**Work request**
Each line from the one that holds "At what coordinates" to the end of the entries is to be given again exactly. Do not include pictures.

**Given records**
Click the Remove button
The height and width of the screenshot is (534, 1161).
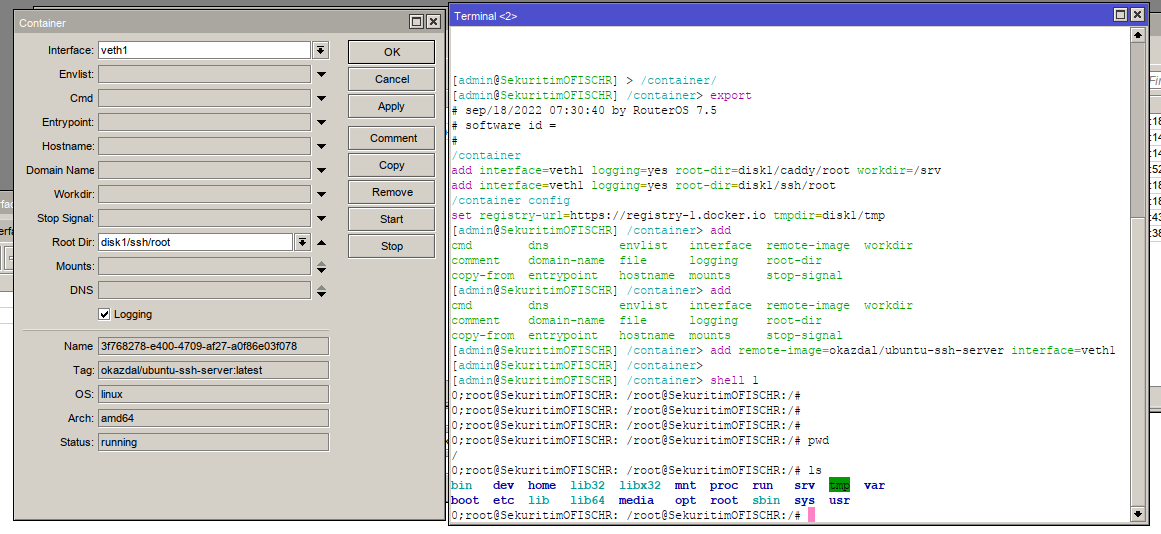tap(391, 192)
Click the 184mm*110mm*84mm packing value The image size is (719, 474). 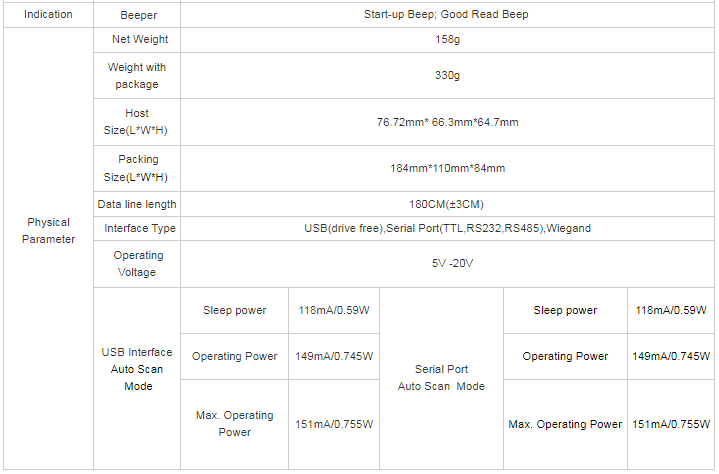(x=447, y=168)
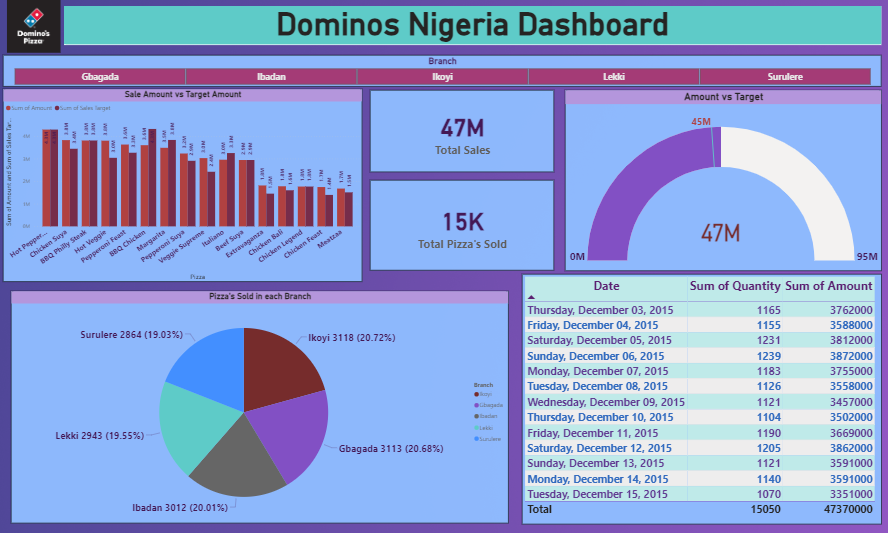This screenshot has height=533, width=888.
Task: Sort by Sum of Amount column header
Action: click(x=829, y=286)
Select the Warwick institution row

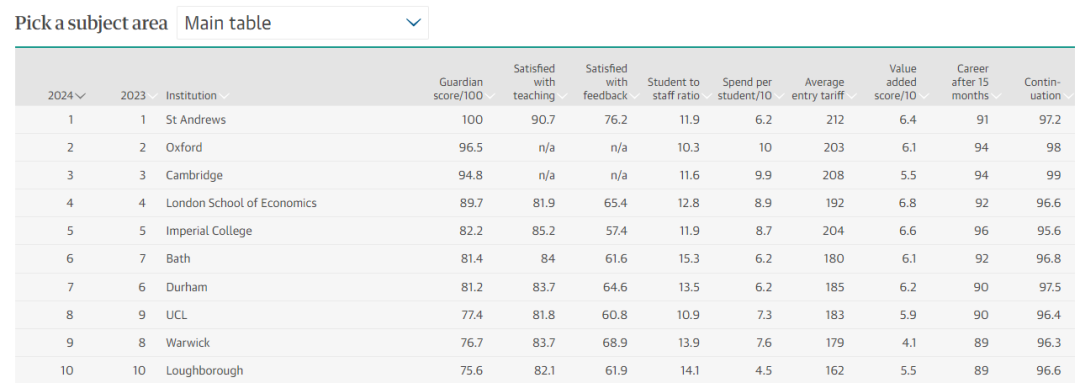click(544, 342)
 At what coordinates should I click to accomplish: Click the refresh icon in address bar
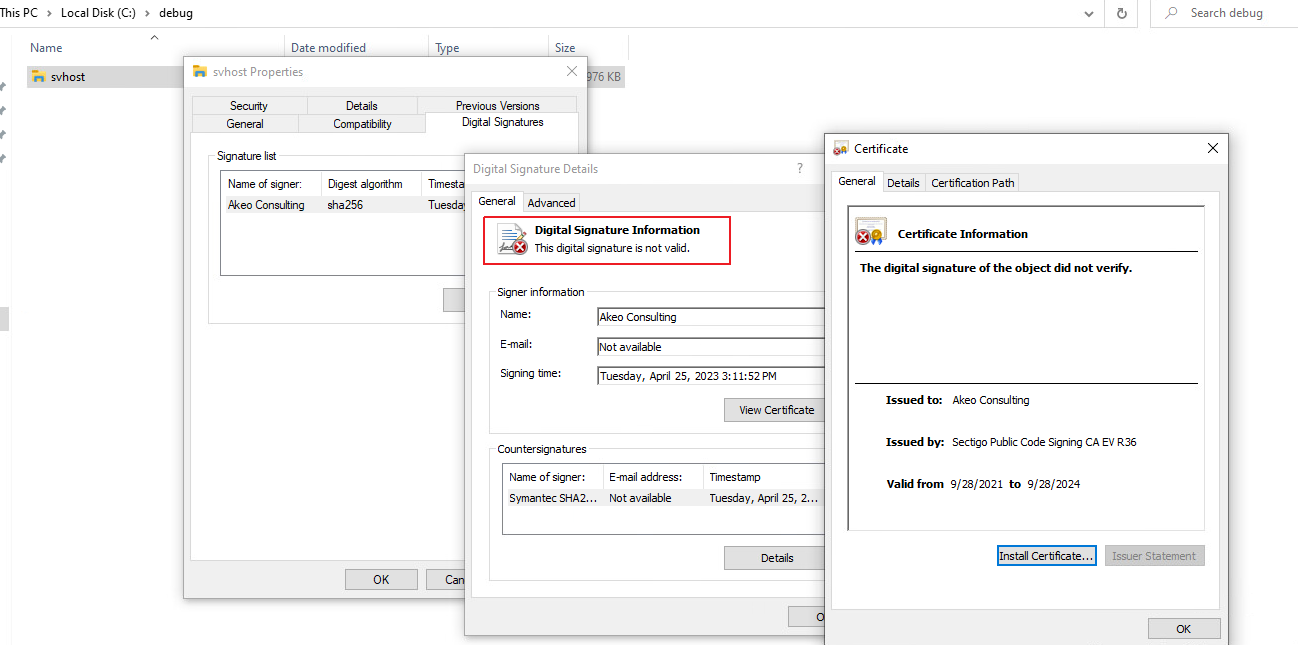point(1121,14)
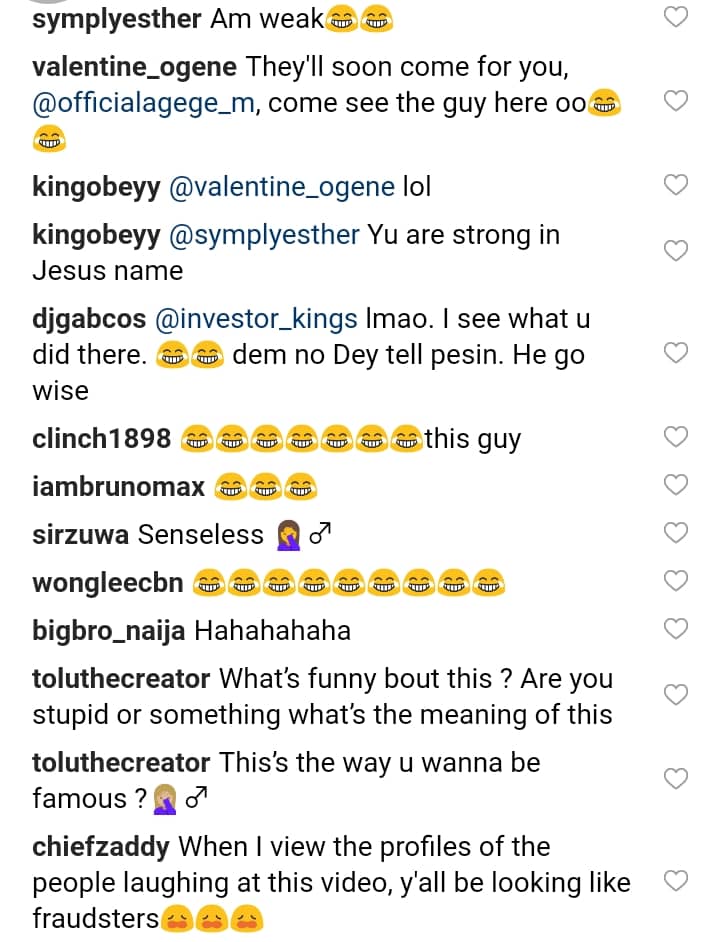Tap heart beside kingobeyy's 'lol' reply
Viewport: 720px width, 942px height.
(x=677, y=185)
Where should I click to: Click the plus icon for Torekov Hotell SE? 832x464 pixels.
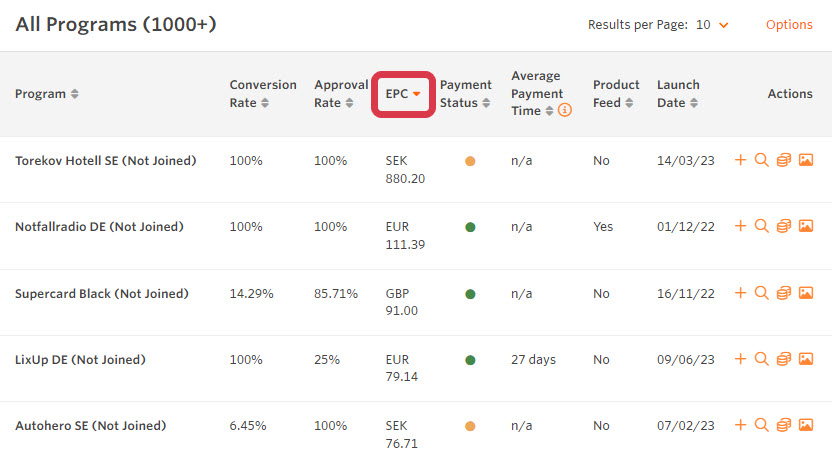[740, 160]
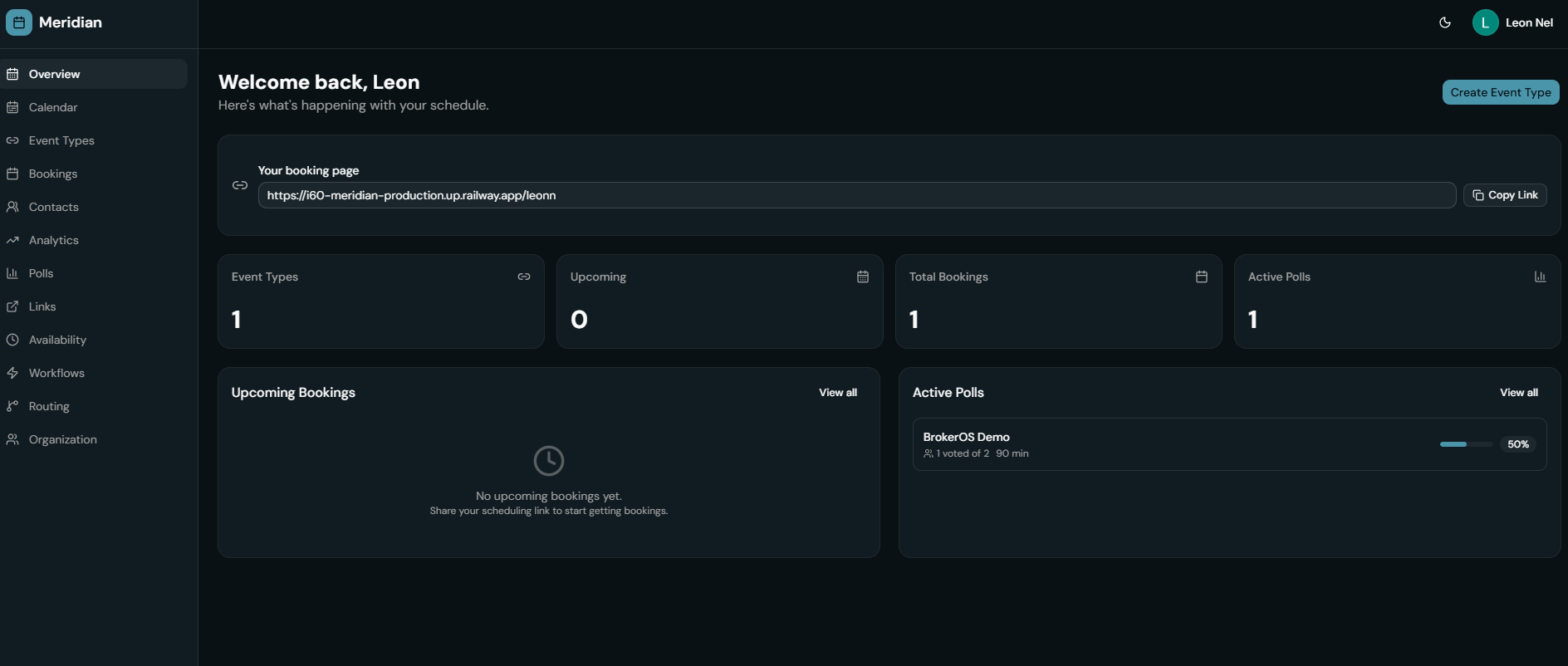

**Expected answer**
 At what coordinates should I click to accomplish: Click the refresh icon in address bar
point(1121,14)
Tap heart beside kingobeyy's 'lol' reply
Viewport: 720px width, 942px height.
(x=677, y=185)
Where should I click to: Click the plus icon for Torekov Hotell SE? 832x464 pixels.
[740, 160]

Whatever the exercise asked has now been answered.